Object Modeling Language

An Object Modeling Language is a language that directly supports the kinds of elements we are interested in when constructing software. E.g. classes, methods, the properties of objects. You probably heard of one such technology called UML - Unified Modeling Language - this is a broad modeling technology and is associated with object oriented software development methodologies such as Booch, OMT, Objectory, IBM's RUP, and the Dynamic Systems Development Method. This was The Big Thing in the 90's, but UML has since then more or less slid into darkness as "the way to write better software" has shifted focus. An interesting debate from 2009, can be found here.

There is however a very useful part of the UML technology that is often overlooked - the so called Meta Object Facility (MOF) that sits at the very core of UML. It contains the (meta-meta) model that UML itself is defined in. MOF plays the same role for models as what Extended Backus Naur Form (EBNF) plays for programming languages - it defines the grammar. Thus MOF can be said to be a domain specific language used to define meta models. The technology used in MOF is called Ecore - and it is the reference implementation of MOF. (It is a model at level M3 in the table above).


Ecore is part of Eclipse EMF, and is heavily used within Eclipse for a wide variety of IDE applications and application development domains. In the Puppet Domain EMF/Ecore technology is used in the Puppetlabs Geppetto IDE tool in combination with additional frameworks for language development such as Xtext.

Eclipse EMF is a Java centric implementation of Ecore. There are also implementations for Ruby (RGen, and C++ EMF4CPP).

Thus, there are many different ways to express an Ecore model. The UML MOF has defined one serialization format known as XMI, which is based on XML, but there are many other concrete formats such as Xcore (a DSL built with Xtext, annotated Java, JSon, binary serialization formats, the Rgen DSL in Ruby, etc.)

Car in RGen

Here is the Car expressed with RGen's MetamodelBuilder. In the next blog post about modeling I will talk a lot more about RGen - this is just a simple illustration:

class Car < RGen::MetamodelBuilder::MMBase
  has_attr 'engine',[:combustion, :electric, :hybrid])
  has_attr 'doors', Integer
  has_attr 'steering_wheel', String
  has_attr 'wheels', Integer

. . .

A few points though:

  • RGen::MetamodelBuilder::MMBase is the base class for all models implemented with RGen (irrespective of how they are defined; using the metamodel builder, using the API directly, loading an ecore XMI file, or any other serialization format).
  • has_attr is similar to Ruby's attr_accessor, but it also specifies the type and type checking is automatic.
  • You can probably guess what Enum does

If you are eager to see real RGen models as they are used in Puppet, you can take a look at the AST model, or the type model.

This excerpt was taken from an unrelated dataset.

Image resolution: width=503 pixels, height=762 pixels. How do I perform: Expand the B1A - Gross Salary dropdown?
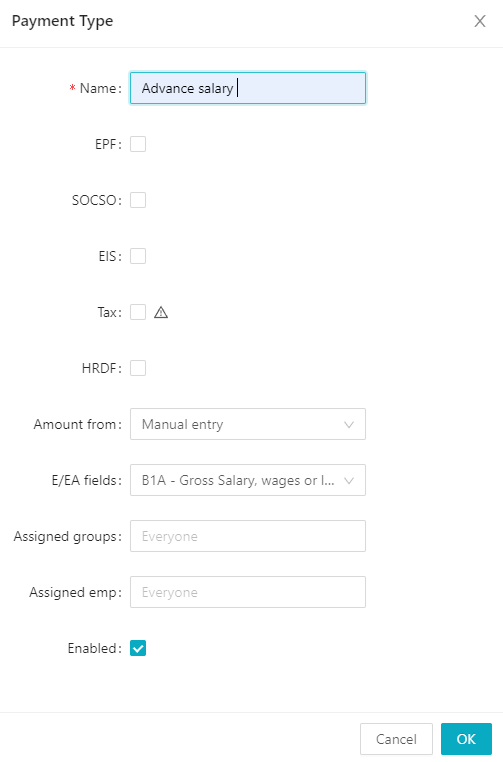pyautogui.click(x=248, y=480)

Benefits of Modeling Technology

So what is it that is appealing about using modeling technology?

  • The model is declarative, and can often be free of implementation concerns
  • Polyglot - a model can be used dynamically in different runtimes, or be used to generate code.
  • Automatic type checking
  • Support for containment and serialization
  • Models can be navigated
  • Objects in the model has information (meta-data) about where they are contained ("this is the left front wheel of the car XYZ 123").
  • Direct support for relationships, including many to many, and bidirectional relationships

Which I guess boils down to "Modeling technology removes the need to write a lot of boilerplate code for non trivial structures" In the following posts I will talk about these various benefits and concepts of Ecore using examples in RGen.

In this Blog Post

In this blog post I explained that a model is an abstraction, and how such an abstraction can be implemented in software i.e. hand written, or using modeling technology such as Data Schemas or one specifically designed for software such as Ecore which available for Ruby in the form of the RGen gem. I also dived into the somewhat mysterious domain of meta-meta models - the grammar used to describe a meta-model, which in turn describes something that we want be manipulate/work with in our system.